You say yes to the infinite moment. And that’s the big Yes. But then there’s everything that happens after—the way every day reverbs with tiny present-tense gifts.
15
As I’m writing this, I’m running late for dinner with a woman who is now one of my best friends—the dinner will very likely last three hours and involve sharing a tika masala pizza and thoughts on writing.
As I’m writing this, one of my very best friends texted me. I laughed so hard my cat fell off my bed—and I remember a moment a few months ago, right after we met at Residency, when we realized we both underlined the same quote in Kaveh Akbar’s Martyr!, and discussed it excitedly on the phone.
The quote lives rent-free in my brain and is this letter’s epigraph.
As I’m writing this, I have a completed novel that I genuinely love on my desktop. I have dinner plans with my mentor, an amazing person and bestselling author. I have, in my email inbox, two novels from new friends I can’t wait to read. I have a text, from this magazine’s phenomenal advisor, to whom I lamented my struggles in writing this. It’s the most supportive and Yoda-esque message: “Often times the writing we fight with becomes the most beautiful/magical.”
16
David is remarkably good at bringing people together. It all feels genuine and organic, somehow both spontaneous and fated. It’s like he brings the people, makes the space, and then lets whatever happens happen.

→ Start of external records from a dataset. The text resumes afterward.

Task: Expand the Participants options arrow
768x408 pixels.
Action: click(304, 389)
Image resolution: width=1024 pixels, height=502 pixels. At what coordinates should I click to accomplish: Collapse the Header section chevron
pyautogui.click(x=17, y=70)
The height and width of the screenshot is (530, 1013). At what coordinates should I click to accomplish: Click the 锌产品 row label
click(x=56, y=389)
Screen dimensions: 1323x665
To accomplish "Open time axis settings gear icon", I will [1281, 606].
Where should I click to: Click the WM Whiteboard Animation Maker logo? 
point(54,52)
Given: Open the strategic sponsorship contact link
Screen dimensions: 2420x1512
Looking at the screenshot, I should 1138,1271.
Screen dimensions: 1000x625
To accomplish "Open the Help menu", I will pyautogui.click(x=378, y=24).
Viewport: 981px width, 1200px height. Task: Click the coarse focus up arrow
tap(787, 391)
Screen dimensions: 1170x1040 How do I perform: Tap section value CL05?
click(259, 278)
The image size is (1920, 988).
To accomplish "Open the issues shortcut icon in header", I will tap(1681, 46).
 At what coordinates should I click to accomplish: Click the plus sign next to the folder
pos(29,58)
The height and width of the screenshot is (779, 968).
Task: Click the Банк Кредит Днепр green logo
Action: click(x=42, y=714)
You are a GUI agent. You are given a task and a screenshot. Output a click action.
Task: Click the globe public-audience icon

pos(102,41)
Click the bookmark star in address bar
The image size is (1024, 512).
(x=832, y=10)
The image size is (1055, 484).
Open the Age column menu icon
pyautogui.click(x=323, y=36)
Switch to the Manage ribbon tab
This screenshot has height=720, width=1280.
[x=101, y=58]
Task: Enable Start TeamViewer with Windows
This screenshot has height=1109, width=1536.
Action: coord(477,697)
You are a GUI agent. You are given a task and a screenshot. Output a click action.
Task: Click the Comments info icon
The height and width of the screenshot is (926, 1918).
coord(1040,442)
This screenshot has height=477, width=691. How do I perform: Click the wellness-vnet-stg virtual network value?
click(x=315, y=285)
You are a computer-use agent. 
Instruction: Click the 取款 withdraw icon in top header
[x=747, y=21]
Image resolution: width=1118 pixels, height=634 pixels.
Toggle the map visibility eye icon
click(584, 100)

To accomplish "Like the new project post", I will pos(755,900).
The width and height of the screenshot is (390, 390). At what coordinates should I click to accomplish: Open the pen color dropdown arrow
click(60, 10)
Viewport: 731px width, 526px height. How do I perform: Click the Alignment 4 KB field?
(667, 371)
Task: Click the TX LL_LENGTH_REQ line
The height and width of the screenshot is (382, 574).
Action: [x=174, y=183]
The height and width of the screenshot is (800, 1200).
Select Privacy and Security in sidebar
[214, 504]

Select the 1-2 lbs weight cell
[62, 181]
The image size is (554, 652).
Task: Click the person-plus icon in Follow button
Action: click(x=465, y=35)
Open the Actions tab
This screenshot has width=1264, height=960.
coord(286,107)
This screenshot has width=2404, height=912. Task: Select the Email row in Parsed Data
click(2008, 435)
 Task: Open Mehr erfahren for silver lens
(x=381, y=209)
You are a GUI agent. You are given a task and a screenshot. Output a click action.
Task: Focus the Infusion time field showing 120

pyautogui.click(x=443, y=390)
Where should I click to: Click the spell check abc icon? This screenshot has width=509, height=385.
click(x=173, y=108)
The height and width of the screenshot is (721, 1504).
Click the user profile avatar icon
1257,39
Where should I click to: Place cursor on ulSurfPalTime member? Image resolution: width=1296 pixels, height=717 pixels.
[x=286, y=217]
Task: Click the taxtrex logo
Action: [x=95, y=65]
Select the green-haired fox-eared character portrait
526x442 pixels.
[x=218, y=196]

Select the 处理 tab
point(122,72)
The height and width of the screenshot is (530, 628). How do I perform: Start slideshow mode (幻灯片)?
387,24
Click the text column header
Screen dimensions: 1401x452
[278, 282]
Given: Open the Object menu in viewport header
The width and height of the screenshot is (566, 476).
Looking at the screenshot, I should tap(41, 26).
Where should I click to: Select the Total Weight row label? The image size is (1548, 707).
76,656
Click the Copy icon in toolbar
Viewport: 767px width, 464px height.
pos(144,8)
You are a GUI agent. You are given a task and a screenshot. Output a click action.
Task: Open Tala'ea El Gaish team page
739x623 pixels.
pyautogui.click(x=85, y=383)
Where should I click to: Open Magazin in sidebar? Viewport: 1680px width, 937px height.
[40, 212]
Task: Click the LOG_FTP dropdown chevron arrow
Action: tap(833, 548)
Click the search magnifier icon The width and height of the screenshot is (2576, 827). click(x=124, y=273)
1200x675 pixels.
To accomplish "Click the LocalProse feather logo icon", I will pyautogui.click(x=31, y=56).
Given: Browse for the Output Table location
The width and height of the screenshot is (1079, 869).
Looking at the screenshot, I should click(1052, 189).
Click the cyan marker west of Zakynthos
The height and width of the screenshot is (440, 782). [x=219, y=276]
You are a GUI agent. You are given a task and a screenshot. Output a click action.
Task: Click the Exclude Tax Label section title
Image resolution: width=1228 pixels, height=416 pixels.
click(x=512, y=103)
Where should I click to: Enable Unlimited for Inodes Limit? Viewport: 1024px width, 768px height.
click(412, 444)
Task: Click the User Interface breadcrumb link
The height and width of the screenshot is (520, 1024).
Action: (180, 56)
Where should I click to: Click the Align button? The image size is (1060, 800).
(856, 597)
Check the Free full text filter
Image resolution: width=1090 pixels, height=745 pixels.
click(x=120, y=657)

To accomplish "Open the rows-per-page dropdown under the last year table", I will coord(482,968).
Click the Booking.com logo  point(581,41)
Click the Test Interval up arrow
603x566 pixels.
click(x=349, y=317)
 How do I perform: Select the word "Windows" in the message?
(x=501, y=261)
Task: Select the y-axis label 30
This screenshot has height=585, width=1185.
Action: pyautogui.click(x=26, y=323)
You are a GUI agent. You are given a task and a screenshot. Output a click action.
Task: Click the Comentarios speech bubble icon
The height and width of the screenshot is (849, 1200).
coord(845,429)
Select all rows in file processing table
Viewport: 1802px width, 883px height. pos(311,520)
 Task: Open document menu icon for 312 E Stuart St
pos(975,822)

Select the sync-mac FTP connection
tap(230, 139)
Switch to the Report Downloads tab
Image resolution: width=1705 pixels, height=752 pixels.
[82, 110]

David is David, but David is also the space between the people. He lives in that space. Present in presence, and present in absence, in not just the future pasts but the future presents, the renewing gifts.
///
Thank you to everyone who made this issue possible.
Our brilliant contributors: it’s a pleasure and honor to showcase your work.
Our readers: Deja Grissom, Cass Heid, Amanda Madison, Ellen Major, Melanie McGehee, Adam Seiwell, Cari Tellis, Jessica Van Orden. Thank you for your astute comments, both in Submittable and in our editorial meetings.
Our social media assistants, Kenna DeValor and Lois Grimm. Thank you for your hilariousness, your wit, and your social media skills.
Our genre editors. Creative Nonfiction: Lori Green and Audre Ashley Arnett. Fiction: Vito Balice, Ciahnan Darrell, and Sarah Lyons. Poetry: H.T. Reynolds, Krystin Williams, and Moxxy Rogers. Scripts: Murryn Payne. Thank you for the hard work you do—from reading, to working with the authors, to leading your editorial meetings.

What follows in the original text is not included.